**Document extract:**
**********

Irrational Revenge

Since I have been known to complain about the inaction of the Beit Din on occasion, particularly the unwillingness of some dayanim to make tough decisions about recalcitrant husbands who won’t give a get, it is only right to post the following article, published on Ynet. The article is about a recent decision of the Jerusalem Rabbinic Court to sentence such a husband to a further prison sentence, even though he has already been in prison for ten years,  and still refuses to give his wife a get.

This is what you call irrational revenge.

The man had already served a 10-year prison sentence, and yet was adamant not to grant his wife a divorce.

He was released from jail several days ago, after serving the most severe punishment the court is authorized to sentence a husband to for refusing to divorce his wife – 10 years in prison. He survived tough sanctions, including solitary confinement, but wouldn’t give in.

About two months ago, during a court session, the judges said they were under the impression that “the husband is encouraged by the fact that the 10-year prison term is about to end”.

 They decided to place him in solitary confinement for the entire Passover holiday, including the Seder night – but that didn’t help either, and the man stuck to his refusal not to give his wife a divorce.

 Enforcing obedience

On the eve of his release, the woman asked that he be given another punishment, for fear that she would be chained to her marriage forever, but his lawyers argued that the court no longer had the authority to send him to jail and therefore he must be set free.

**********

**Stored records:**
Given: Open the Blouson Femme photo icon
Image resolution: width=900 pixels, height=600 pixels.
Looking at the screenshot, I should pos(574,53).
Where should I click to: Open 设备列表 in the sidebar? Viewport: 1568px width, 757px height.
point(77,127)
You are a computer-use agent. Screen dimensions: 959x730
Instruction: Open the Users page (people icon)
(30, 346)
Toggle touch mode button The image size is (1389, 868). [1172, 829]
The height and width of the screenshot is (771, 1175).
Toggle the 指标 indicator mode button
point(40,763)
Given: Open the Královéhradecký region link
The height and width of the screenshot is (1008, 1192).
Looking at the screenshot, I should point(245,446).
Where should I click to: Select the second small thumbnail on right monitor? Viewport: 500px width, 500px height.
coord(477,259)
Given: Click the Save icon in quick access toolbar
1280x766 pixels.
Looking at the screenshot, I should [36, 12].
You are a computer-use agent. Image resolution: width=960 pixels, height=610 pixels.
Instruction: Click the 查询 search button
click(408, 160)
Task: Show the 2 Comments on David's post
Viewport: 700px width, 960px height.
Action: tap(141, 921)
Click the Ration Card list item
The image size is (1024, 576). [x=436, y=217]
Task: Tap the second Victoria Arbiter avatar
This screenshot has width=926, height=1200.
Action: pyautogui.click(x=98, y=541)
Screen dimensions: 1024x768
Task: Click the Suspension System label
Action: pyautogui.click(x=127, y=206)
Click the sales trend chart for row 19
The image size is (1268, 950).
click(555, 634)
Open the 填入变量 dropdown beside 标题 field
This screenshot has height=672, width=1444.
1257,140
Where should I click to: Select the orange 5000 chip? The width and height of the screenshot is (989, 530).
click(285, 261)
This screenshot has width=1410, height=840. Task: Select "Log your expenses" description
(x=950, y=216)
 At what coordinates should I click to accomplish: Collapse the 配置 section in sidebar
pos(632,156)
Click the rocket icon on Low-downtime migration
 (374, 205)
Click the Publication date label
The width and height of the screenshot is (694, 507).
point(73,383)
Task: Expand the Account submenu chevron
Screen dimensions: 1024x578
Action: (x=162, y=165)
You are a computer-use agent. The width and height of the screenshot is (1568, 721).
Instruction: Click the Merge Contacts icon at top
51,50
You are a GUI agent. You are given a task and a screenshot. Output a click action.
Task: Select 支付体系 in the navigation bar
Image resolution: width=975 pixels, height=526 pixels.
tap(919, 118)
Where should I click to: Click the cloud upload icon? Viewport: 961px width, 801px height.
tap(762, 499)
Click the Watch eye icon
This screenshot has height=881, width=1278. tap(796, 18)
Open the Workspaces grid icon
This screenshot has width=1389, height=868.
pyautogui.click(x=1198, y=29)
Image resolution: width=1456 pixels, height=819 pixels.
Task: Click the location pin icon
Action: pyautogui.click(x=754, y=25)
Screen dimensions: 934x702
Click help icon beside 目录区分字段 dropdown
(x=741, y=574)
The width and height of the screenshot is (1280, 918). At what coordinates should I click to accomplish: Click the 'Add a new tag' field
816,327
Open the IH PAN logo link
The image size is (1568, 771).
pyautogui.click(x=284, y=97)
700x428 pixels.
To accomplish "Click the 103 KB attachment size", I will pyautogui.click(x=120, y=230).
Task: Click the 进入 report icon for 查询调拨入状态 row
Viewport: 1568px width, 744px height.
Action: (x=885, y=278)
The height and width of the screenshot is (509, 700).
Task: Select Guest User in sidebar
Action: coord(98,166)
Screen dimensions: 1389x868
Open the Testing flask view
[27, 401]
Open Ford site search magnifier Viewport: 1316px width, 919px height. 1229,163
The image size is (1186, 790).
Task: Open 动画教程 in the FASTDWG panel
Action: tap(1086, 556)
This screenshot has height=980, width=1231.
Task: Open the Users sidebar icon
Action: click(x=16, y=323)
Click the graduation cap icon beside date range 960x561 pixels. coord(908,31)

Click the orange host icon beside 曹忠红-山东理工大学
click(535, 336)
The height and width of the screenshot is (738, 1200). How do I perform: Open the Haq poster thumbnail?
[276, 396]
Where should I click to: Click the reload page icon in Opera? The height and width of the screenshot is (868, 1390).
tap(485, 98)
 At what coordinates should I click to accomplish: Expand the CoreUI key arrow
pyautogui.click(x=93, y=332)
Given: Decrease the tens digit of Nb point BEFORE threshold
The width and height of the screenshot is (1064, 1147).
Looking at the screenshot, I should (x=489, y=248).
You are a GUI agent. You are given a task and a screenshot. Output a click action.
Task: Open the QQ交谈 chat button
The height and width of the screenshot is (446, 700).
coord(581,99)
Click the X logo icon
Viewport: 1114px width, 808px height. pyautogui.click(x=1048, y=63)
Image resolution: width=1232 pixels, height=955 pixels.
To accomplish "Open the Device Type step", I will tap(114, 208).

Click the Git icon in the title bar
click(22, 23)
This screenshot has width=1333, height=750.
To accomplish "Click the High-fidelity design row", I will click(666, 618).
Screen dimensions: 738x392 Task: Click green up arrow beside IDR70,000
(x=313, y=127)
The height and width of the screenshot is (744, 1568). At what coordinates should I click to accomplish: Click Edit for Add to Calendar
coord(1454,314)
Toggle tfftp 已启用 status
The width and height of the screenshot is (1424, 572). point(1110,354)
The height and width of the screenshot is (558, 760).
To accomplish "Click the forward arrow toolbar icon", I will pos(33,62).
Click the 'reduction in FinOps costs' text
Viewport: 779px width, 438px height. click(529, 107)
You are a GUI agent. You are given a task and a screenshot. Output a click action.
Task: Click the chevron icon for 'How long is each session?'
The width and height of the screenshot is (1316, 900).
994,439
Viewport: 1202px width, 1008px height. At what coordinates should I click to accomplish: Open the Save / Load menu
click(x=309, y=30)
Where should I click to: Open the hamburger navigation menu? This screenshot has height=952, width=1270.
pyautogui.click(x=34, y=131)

**********

**List of tasks:**
(A) According to the text about the husband who refused a get, what did the judges decide to do with him for the entire Passover holiday?
(B) Please continue the text about the husband who refused a get, picking up right after its last sentence.

**In response:**
(A) They decided to place him in solitary confinement for the whole holiday, including the Seder night.

(B)
 The judges – Rabbi Israel Yifrach, Rabbi Eliyahu Abergil and Rabbi Yosef Goldberg – stood by the woman and for the first time made use of a different law, which allows for the husband to be jailed for an unlimited period of time.

 The law, “Forcing obedience,” authorizes all religious courts to enforce their rulings through a fine or unlimited prison term. The man was sent back to jail until he agrees to give his “chained” wife a divorce.

 The use of this provision of law, enacted in 1981, is for the enforcement of the delivery of documents and upholding rulings on child visitations, and was never used before to force a husband to grant his wife a “get”. It was used for the first time in this case after the judges consulted the rabbinical courts’ legal advisor, Attorney Rabbi Shimon Yaakobi.

 “We are about to see one gate locked in the face of the woman, following the end of the 10-year prison term,” the court said in its decision. “It’s only right that a woman held captive in marriage will have a gate of hope opened to be free of her husband’s burden…”

See here for the full article.

(Hattip: DK)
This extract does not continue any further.